Abstract PR06: Metastatic latency and immune evasion mediated by autocrine WNT inhibition

Metastasis frequently develops years after the removal of a primary tumor, from a minority of disseminated cancer cells that survived as latent entities through unknown mechanisms. We isolated latency competent cancer (LCC) cells from early-stage human lung and breast carcinomas and defined the mechanisms that prevent the outgrowth, support the long-term survival, and maintain the tumor-initiating potential of these cells during the latent metastasis stage.
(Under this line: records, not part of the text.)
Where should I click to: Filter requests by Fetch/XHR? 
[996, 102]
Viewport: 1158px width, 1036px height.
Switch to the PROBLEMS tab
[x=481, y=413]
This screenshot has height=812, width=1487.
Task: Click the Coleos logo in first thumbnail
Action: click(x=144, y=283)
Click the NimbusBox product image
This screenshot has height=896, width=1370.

LCC cells show stem cell-like characteristics and express Sox transcription factors, which are essential for their survival in host organs under restrictive conditions and for metastatic outgrowth under permissive conditions. Through WNT inhibition, LCC cells self-impose a slow cycling state and evade immune clearance. By expressing a Sox-dependent stem-like state and actively silencing WNT signaling, LCC cells can enter quiescence and evade innate immunity to remain latent for extended periods. Citation Format: Srinivas Malladi, Danilo G. Macalinao, Xin Jin, Lan He, Joan Massague. Metastatic latency and immune evasion mediated by autocrine WNT inhibition. [abstract]. In: Proceedings of the AACR Special Conference on Tumor Metastasis; 2015 Nov 30-Dec 3; Austin, TX. Philadelphia (PA): AACR; Cancer Res 2016;76(7 Suppl):Abstract nr PR06.